Accessing and Understanding the QCD Spectra
Note to applicants: This is a "hybrid" workshop, meaning there will be a combination of virtual and in-person participants. In the COMMENTS section of the Application Form, please write [In-person], [Virtual], or [Either] to reflect your preferred mode of attendance. Please be aware that all in-person participants must show proof of vaccination against COVID-19 upon arrival to the INT.
Disclaimer: Due to the continued uncertainty regarding the COVID-19 pandemic, this workshop may be rescheduled if necessary.
Even though QCD is the underlying theory of nuclear interactions, its direct connection with various nuclear phenomena remains unclear. The fundamental questions about the role of the quark-gluon dynamics, confinement and the generation of mass remain qualitative at best. The vast majority of hadrons are unstable and in experimental measurements appear indirectly via complicated distributions of decay products. This poses substantial challenges in interpreting the experimental data and analyzing the spectrum of QCD experimentally as well as theoretically. In recent years new high-quality data from experimental facilities, together with rapid developments in ab-initio theoretical applications, have enabled us to address the most formidable questions regarding the formation of QCD bound states.
This workshop is the continuation of the previously held virtual INT program of the same name.
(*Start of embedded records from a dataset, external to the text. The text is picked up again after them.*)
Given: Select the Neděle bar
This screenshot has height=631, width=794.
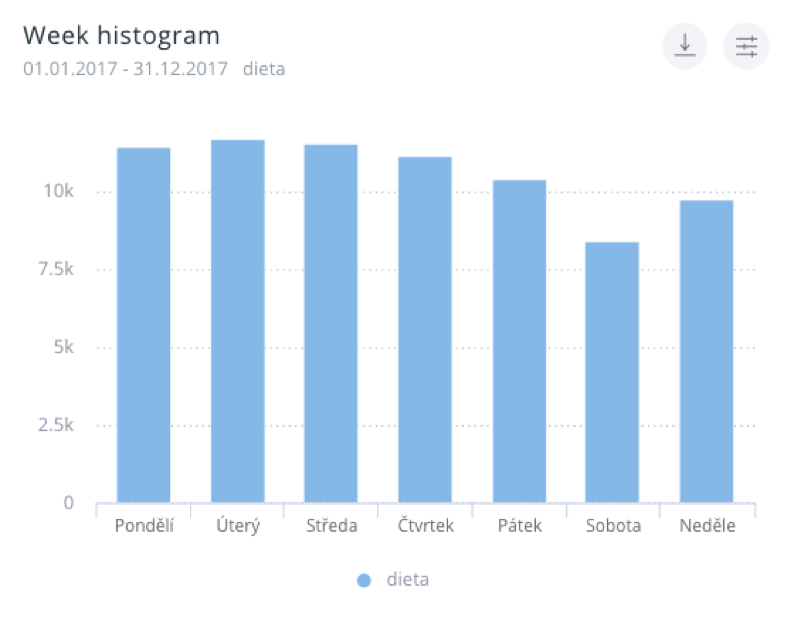Looking at the screenshot, I should tap(706, 351).
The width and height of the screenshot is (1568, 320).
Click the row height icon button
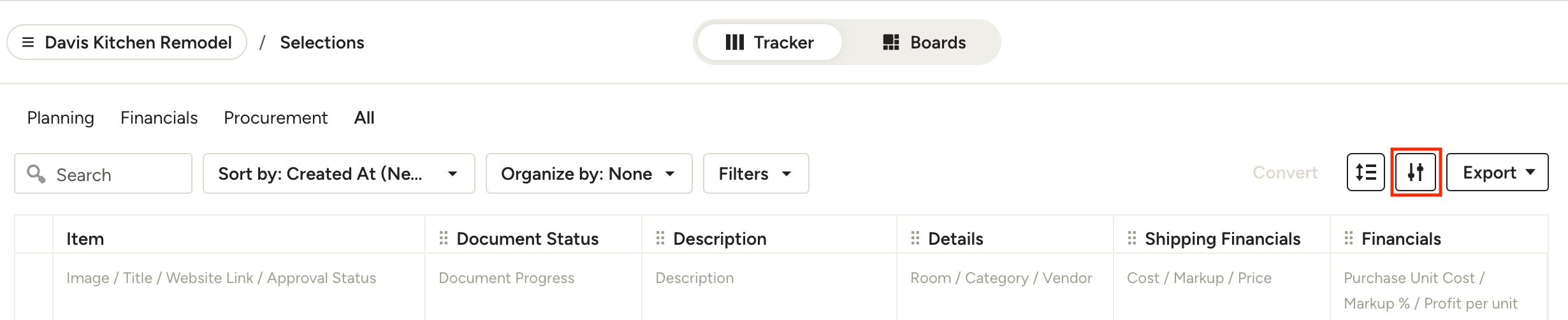(x=1365, y=172)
This program was the first INT program completely dedicated to QCD spectroscopy. It emerged from the need to review recent progress made in the determination and interpretation of the QCD spectrum, based on the results from experimental searches at Jefferson Lab (GlueX and CLAS 12), BES-III, Belle-II, COMPASS, LHCb and other facilities, as well as novel developments in theory using lattice QCD, amplitude analyses, quark models, effective theories, functional methods and dispersion theory. The program brought together practitioners from these various research areas to discuss recent developments in the field and identify the major questions that can be answered in the near future.
In the 2 years since the virtual program, the field has gone through substantial progress. Notable examples include: the first QCD calculation of a resonant scattering amplitude with exotic quantum numbers, the first three-body scattering amplitude determined via lattice QCD, and first explorations of machine learning in amplitude analysis. Furthermore, there have been several proposals for future experimental investigations. The advances, among others, will be at the core of this week long in-person workshop.
Note: There will be a $60 registration fee to attend this workshop. The registration fee includes participation in the workshop, lectures, and coffee breaks.